After watching Microsoft lurch toward completion of Windows 8 and trying out a few of its early versions, I am struck by a tremendous sense of déjà vu. It took me some time to figure out why I was feeling this way, and then it hit me: Win 8 is on track to become the OS/2 of today, and suffer a similar and ignominious fate.
Don’t get me wrong: I was a big OS/2 fanboy. I even wrote a book about OS/2 in the enterprise, which was never published. But I think it is useful to recall the mistakes of computing yesteryear and see if we can try to avoid them in the present.
Back in the late 1980s, Microsoft worked with operating systems designers at IBM to produce a successor to the venerable DOS. OS/2 attempted to solve a real problem: Having only 640KB of RAM for running your programs and OS made it hard to do more than one thing with your PC at any given time. That’s right: We are talking kilobytes, which is about the amount of RAM in your average coffee pot these days.
Back then we had various tricks for running other things in memory, or for extending that meager memory space, but they weren’t easy. But this was all to get around the underlying issue: We needed the ability to run multiple programs concurrently and switch easily among them. Today, we take that for granted, and indeed, with the average multiple-monitor desktop rig – which brings to mind an air-traffic controller – we run dozens of programs and have all sorts of things open at any one time.
By the time OS/2 was finished, which was a long slog as hundreds of coders worked in dozens of cities around the world, it was basically irrelevant. Windows did a much better job of allowing for multitasking anyway. Intel had come out with better chip sets too, and the world had moved on.
All this meant that IBM and Microsoft were serving different masters when they worked on OS/2. It’s no wonder they had trouble reaching common ground and ultimately split up, with Microsoft developing Windows and IBM trying to continue to improve OS/2.
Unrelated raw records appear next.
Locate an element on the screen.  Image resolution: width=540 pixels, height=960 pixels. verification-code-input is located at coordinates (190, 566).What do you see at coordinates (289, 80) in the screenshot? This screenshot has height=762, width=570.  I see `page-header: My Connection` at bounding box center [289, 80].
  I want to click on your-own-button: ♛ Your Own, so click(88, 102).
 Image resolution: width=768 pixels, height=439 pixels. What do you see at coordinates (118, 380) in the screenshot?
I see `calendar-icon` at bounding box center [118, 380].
Now look at what is going on with Windows 8. It also began its life trying to solve one problem (having the same OS on desktops, tablets and phones) but really trying to solve something else: how to beat Apple with a better tablet OS. That doesn’t bode well. The misfire of Vista, an OS that no one could love or care about, is already behind us. All that Vista accomplished was to put XP more firmly in our minds and keep it on our desktops longer. Could an OS really serve two masters equally well? Wait a minute, didn’t I just answer that question?
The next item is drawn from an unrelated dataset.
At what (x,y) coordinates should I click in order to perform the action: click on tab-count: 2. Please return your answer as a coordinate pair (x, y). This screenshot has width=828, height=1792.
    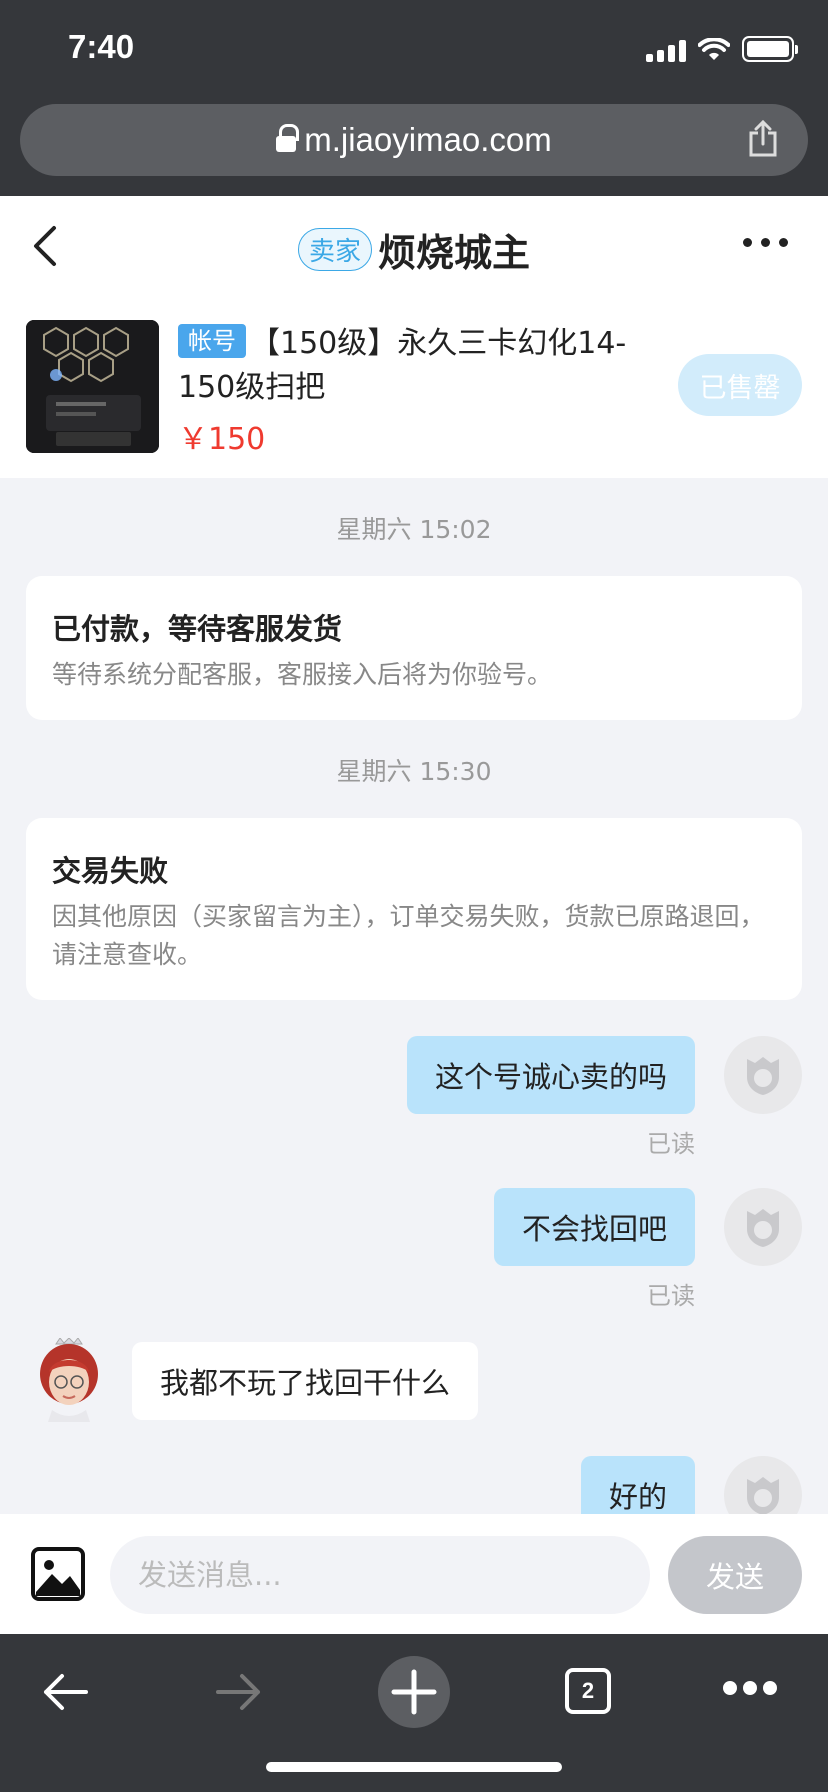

One of OS/2’s problems is that its protected mode was very bad at running legacy apps. Almost none of the DOS apps ran on the first several OS/2 versions. Sound familiar? Win 8 is also having problems running legacy Windows XP apps.
When OS/2 was being built, most people were using 8-bit apps and didn’t really care much (unlike the tech writers) about the move toward 16-bit computing. Because of the upgrade, it was hard to find OS/2 drivers for peripherals such as printers. In my book from 1988, I had written, “UNIX has been able to offer just about everything OS/2 intends to offer for more than a year.” Little did I know that Unix would find its way inside the Mac OS and take off in subsequent years. Now we are used to the world of 32-bit and have trouble caring about 64-bit apps, and we have issues finding drivers for 64-bit Windows. Hmm.
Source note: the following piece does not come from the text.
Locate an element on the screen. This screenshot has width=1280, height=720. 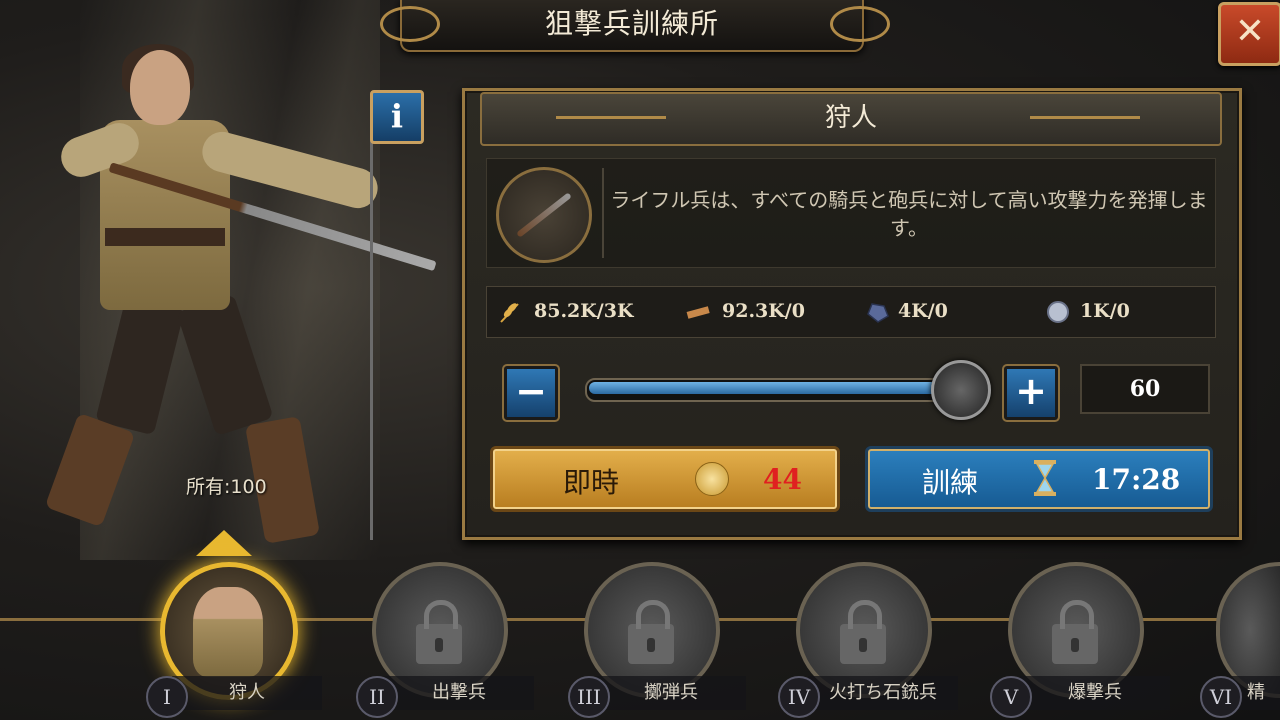
plus-icon: + is located at coordinates (1031, 391).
Win 8 also has two different personalities, the old style “Start” that it inherited from XP and the new “Metrosexual” button display that it seems to have inherited from Windows Mobile. OS/2 started out with a simple text-only task switcher and quickly got a graphical UI that was crude and looked like something from a mainframe terminal designer.
(Thanks to PC Magazine for the archive screen shot.)
As Nokia and Microsoft work on Win 8, they might end up going their separate ways too, with one doing an OS optimized for phones and the other for PCs and tablets.
OS/2 came with communications and database servers built-in, at least with the IBM version. But these were ahead of their time. Now most OS’s have full comms and database capabilities. Ironically, one of the hardest challenges that many business app developers have with the iPad is the lack of a built-in database and the APIs to access the same.
So will Win 8 be more like OS/2 or XP in terms of success? Hard to say at this point. But the similarities are somewhat chilling.